Ivanti Connect Secure zero-days exploited by attackers (CVE-2023-46805, CVE-2024-21887)

Two zero-day vulnerabilities (CVE-2023-46805, CVE-2024-21887) in Ivanti Connect Secure VPN devices are under active exploitation by unknown attackers, Volexity researchers have discovered.

CVE-2023-46805, CVE-2024-21887

Patches for these flaws are currently unavailable, but the risk of exploitation can be mitigated by importing mitigation.release.20240107.1.xml file via Ivanti’s download portal.

About the vulnerabilities (CVE-2023-46805, CVE-2024-21887)

The two security flaws affect all supported versions (v9.x and 22.x) of Ivanti Connect Secure (ICS) – formerly known as Pulse Connect Secure – and Ivanti Policy Secure (a network access control solution).

CVE-2023-46805 allows attackers to bypass authentication (including multi-factor authentication) and CVE-2024-21887 is a command injection vulnerability in the devices’ web component that allows authenticated attackers to send specially crafted requests and execute arbitrary commands on the appliance.

By exploiting the former, attackers are able to leverage an exploit for the latter without actually authenticating themselves to the target device.

About the attacks

“During the second week of December 2023, Volexity detected suspicious lateral movement on the network of one of its Network Security Monitoring service customers. Upon closer inspection, Volexity found that an attacker was placing webshells on multiple internal and external-facing web servers,” the company shared on Wednesday.

A subsequent incident response investigation revealed that the attackers got in via the the organization’s internet-facing Ivanti Connect Secure appliance, whose logs had been wiped and on which logging had been disabled. (Suspicious activity originating from the device started on December 3, 2023.)

They found evidence of the attackers leveraging two zero-days in tandem.

“When combined, these two vulnerabilities make it trivial for attackers to run commands on the system. In this particular incident, the attacker leveraged these exploits to steal configuration data, modify existing files, download remote files, and reverse tunnel from the ICS VPN appliance,” Volexity incident responders shared.

“Volexity observed the attacker modifying legitimate ICS components and making changes to the system to evade the ICS Integrity Checker Tool. Notably, Volexity observed the attacker backdooring a legitimate CGI file (compcheck.cgi) on the ICS VPN appliance to allow command execution.”

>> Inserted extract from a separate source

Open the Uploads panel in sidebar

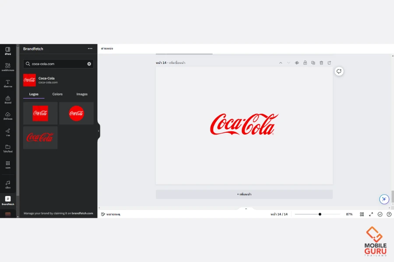[x=8, y=116]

The attacker – whom Volexity believes to be a Chinese nation-state-level threat actor – “also modified a JavaScript file used by the Web SSL VPN component of the device in order to keylog and exfiltrate credentials for users logging into it. The information and credentials collected by the attacker allowed them to pivot to a handful of systems internally, and ultimately gain unfettered access to systems on the network.”

In a knowledge base article published on Wednesday, Ivanti said that they are “aware of less than 10 customers impacted by the vulnerabilities.”

Security researcher Kevin Beaumont used Shodan to discover the number of potentially vulnerable internet-facing Ivanti devices, and it turns out there are over 15,000.

In the last couple of years, organizations have embraced a hybrid approach to work and VPN devices have become a necessity to allow employees to securely access enterprise assets. Since these devices are always connected to the internet, exploiting their vulnerabilities – whether zero-days or not – has become a favorite tactic of well-resourced threat actors.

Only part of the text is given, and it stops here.